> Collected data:
▼

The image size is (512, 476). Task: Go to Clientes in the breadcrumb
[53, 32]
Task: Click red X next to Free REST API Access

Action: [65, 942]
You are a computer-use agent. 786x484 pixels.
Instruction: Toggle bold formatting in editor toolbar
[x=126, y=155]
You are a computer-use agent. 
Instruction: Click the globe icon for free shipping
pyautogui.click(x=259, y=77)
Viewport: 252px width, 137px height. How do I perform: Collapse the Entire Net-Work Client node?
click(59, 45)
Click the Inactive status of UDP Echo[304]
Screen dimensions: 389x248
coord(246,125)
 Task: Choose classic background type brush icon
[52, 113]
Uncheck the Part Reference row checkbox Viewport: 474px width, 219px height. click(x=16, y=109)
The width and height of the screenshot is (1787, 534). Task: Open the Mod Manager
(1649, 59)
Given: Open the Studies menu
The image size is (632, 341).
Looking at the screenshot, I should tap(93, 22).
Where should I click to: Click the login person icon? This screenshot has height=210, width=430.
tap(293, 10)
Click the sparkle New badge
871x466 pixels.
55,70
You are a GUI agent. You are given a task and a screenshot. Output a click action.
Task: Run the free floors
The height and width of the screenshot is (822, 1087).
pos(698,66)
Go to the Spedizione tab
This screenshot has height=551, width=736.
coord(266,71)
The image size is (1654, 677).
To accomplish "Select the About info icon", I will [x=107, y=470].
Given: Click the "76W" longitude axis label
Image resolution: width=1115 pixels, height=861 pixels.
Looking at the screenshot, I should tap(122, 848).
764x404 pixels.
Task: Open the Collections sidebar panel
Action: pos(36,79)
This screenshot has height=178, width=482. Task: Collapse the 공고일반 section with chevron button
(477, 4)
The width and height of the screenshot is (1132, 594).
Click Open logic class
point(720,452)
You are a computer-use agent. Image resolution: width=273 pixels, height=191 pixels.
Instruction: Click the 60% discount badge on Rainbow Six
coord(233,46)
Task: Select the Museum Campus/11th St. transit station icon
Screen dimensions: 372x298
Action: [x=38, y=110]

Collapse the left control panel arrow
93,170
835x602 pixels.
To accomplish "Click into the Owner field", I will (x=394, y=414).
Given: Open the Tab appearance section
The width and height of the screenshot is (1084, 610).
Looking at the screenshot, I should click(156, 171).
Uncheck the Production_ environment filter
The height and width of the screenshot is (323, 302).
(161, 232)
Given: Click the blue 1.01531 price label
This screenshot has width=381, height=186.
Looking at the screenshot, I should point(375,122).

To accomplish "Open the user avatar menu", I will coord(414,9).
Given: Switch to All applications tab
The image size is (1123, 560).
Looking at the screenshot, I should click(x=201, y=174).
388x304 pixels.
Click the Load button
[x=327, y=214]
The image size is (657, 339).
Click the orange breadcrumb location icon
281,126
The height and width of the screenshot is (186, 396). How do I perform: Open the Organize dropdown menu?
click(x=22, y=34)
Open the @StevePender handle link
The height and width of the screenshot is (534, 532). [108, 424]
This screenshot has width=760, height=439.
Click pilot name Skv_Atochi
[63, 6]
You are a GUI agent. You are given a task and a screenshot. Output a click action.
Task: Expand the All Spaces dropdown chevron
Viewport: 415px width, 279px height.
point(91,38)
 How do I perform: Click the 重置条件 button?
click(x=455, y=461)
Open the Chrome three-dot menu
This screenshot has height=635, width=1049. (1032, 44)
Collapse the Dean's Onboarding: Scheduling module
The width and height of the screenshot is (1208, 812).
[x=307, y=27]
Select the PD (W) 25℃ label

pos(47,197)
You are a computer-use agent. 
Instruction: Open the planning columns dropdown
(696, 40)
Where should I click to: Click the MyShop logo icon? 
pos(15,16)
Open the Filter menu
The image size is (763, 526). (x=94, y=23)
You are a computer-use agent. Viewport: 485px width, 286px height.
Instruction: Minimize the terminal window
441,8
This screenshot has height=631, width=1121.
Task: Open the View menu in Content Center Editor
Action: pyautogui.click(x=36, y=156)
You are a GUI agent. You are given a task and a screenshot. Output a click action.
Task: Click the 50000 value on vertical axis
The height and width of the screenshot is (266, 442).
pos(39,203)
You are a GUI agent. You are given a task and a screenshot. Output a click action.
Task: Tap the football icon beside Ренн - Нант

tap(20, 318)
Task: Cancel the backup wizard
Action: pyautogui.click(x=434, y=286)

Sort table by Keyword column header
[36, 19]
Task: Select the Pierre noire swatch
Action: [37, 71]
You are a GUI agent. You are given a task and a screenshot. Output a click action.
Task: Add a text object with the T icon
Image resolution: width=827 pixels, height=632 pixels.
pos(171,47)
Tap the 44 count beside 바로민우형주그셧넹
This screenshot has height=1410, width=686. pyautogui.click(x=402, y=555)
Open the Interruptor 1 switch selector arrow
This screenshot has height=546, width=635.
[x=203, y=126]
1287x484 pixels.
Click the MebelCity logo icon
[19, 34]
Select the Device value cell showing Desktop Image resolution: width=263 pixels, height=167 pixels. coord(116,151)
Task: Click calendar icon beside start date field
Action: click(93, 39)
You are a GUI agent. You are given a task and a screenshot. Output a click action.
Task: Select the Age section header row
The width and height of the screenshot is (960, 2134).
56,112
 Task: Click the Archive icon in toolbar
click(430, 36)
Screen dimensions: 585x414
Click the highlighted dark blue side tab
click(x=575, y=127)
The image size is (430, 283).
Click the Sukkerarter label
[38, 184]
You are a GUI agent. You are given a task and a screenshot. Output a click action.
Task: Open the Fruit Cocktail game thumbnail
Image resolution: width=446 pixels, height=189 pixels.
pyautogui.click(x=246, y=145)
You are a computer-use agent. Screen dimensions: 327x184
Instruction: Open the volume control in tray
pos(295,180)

▲

> What this task involves: Restate the data above word for word.

> The answer:
The image size is (512, 476). Task: Go to Clientes in the breadcrumb
[53, 32]
Task: Click red X next to Free REST API Access

Action: [65, 942]
You are a computer-use agent. 786x484 pixels.
Instruction: Toggle bold formatting in editor toolbar
[x=126, y=155]
You are a computer-use agent. 
Instruction: Click the globe icon for free shipping
pyautogui.click(x=259, y=77)
Viewport: 252px width, 137px height. How do I perform: Collapse the Entire Net-Work Client node?
click(59, 45)
Click the Inactive status of UDP Echo[304]
Screen dimensions: 389x248
coord(246,125)
 Task: Choose classic background type brush icon
[52, 113]
Uncheck the Part Reference row checkbox Viewport: 474px width, 219px height. click(x=16, y=109)
The width and height of the screenshot is (1787, 534). Task: Open the Mod Manager
(1649, 59)
Given: Open the Studies menu
The image size is (632, 341).
Looking at the screenshot, I should tap(93, 22).
Where should I click to: Click the login person icon? This screenshot has height=210, width=430.
tap(293, 10)
Click the sparkle New badge
871x466 pixels.
55,70
You are a GUI agent. You are given a task and a screenshot. Output a click action.
Task: Run the free floors
The height and width of the screenshot is (822, 1087).
pos(698,66)
Go to the Spedizione tab
This screenshot has height=551, width=736.
coord(266,71)
The image size is (1654, 677).
To accomplish "Select the About info icon", I will [x=107, y=470].
Given: Click the "76W" longitude axis label
Image resolution: width=1115 pixels, height=861 pixels.
Looking at the screenshot, I should tap(122, 848).
764x404 pixels.
Task: Open the Collections sidebar panel
Action: pos(36,79)
This screenshot has height=178, width=482. Task: Collapse the 공고일반 section with chevron button
(477, 4)
The width and height of the screenshot is (1132, 594).
Click Open logic class
point(720,452)
You are a computer-use agent. Image resolution: width=273 pixels, height=191 pixels.
Instruction: Click the 60% discount badge on Rainbow Six
coord(233,46)
Task: Select the Museum Campus/11th St. transit station icon
Screen dimensions: 372x298
Action: [x=38, y=110]

Collapse the left control panel arrow
93,170
835x602 pixels.
To accomplish "Click into the Owner field", I will (x=394, y=414).
Given: Open the Tab appearance section
The width and height of the screenshot is (1084, 610).
Looking at the screenshot, I should click(156, 171).
Uncheck the Production_ environment filter
The height and width of the screenshot is (323, 302).
(161, 232)
Given: Click the blue 1.01531 price label
This screenshot has width=381, height=186.
Looking at the screenshot, I should point(375,122).

To accomplish "Open the user avatar menu", I will coord(414,9).
Given: Switch to All applications tab
The image size is (1123, 560).
Looking at the screenshot, I should click(x=201, y=174).
388x304 pixels.
Click the Load button
[x=327, y=214]
The image size is (657, 339).
Click the orange breadcrumb location icon
281,126
The height and width of the screenshot is (186, 396). How do I perform: Open the Organize dropdown menu?
click(x=22, y=34)
Open the @StevePender handle link
The height and width of the screenshot is (534, 532). [108, 424]
This screenshot has width=760, height=439.
Click pilot name Skv_Atochi
[63, 6]
You are a GUI agent. You are given a task and a screenshot. Output a click action.
Task: Expand the All Spaces dropdown chevron
Viewport: 415px width, 279px height.
point(91,38)
 How do I perform: Click the 重置条件 button?
click(x=455, y=461)
Open the Chrome three-dot menu
This screenshot has height=635, width=1049. (1032, 44)
Collapse the Dean's Onboarding: Scheduling module
The width and height of the screenshot is (1208, 812).
[x=307, y=27]
Select the PD (W) 25℃ label

pos(47,197)
You are a computer-use agent. 
Instruction: Open the planning columns dropdown
(696, 40)
Where should I click to: Click the MyShop logo icon? 
pos(15,16)
Open the Filter menu
The image size is (763, 526). (x=94, y=23)
You are a computer-use agent. Viewport: 485px width, 286px height.
Instruction: Minimize the terminal window
441,8
This screenshot has height=631, width=1121.
Task: Open the View menu in Content Center Editor
Action: pyautogui.click(x=36, y=156)
You are a GUI agent. You are given a task and a screenshot. Output a click action.
Task: Click the 50000 value on vertical axis
The height and width of the screenshot is (266, 442).
pos(39,203)
You are a GUI agent. You are given a task and a screenshot. Output a click action.
Task: Tap the football icon beside Ренн - Нант

tap(20, 318)
Task: Cancel the backup wizard
Action: pyautogui.click(x=434, y=286)

Sort table by Keyword column header
[36, 19]
Task: Select the Pierre noire swatch
Action: [37, 71]
You are a GUI agent. You are given a task and a screenshot. Output a click action.
Task: Add a text object with the T icon
Image resolution: width=827 pixels, height=632 pixels.
pos(171,47)
Tap the 44 count beside 바로민우형주그셧넹
This screenshot has height=1410, width=686. pyautogui.click(x=402, y=555)
Open the Interruptor 1 switch selector arrow
This screenshot has height=546, width=635.
[x=203, y=126]
1287x484 pixels.
Click the MebelCity logo icon
[19, 34]
Select the Device value cell showing Desktop Image resolution: width=263 pixels, height=167 pixels. coord(116,151)
Task: Click calendar icon beside start date field
Action: click(93, 39)
You are a GUI agent. You are given a task and a screenshot. Output a click action.
Task: Select the Age section header row
The width and height of the screenshot is (960, 2134).
56,112
 Task: Click the Archive icon in toolbar
click(430, 36)
Screen dimensions: 585x414
Click the highlighted dark blue side tab
click(x=575, y=127)
The image size is (430, 283).
Click the Sukkerarter label
[38, 184]
You are a GUI agent. You are given a task and a screenshot. Output a click action.
Task: Open the Fruit Cocktail game thumbnail
Image resolution: width=446 pixels, height=189 pixels.
pyautogui.click(x=246, y=145)
You are a computer-use agent. Screen dimensions: 327x184
Instruction: Open the volume control in tray
pos(295,180)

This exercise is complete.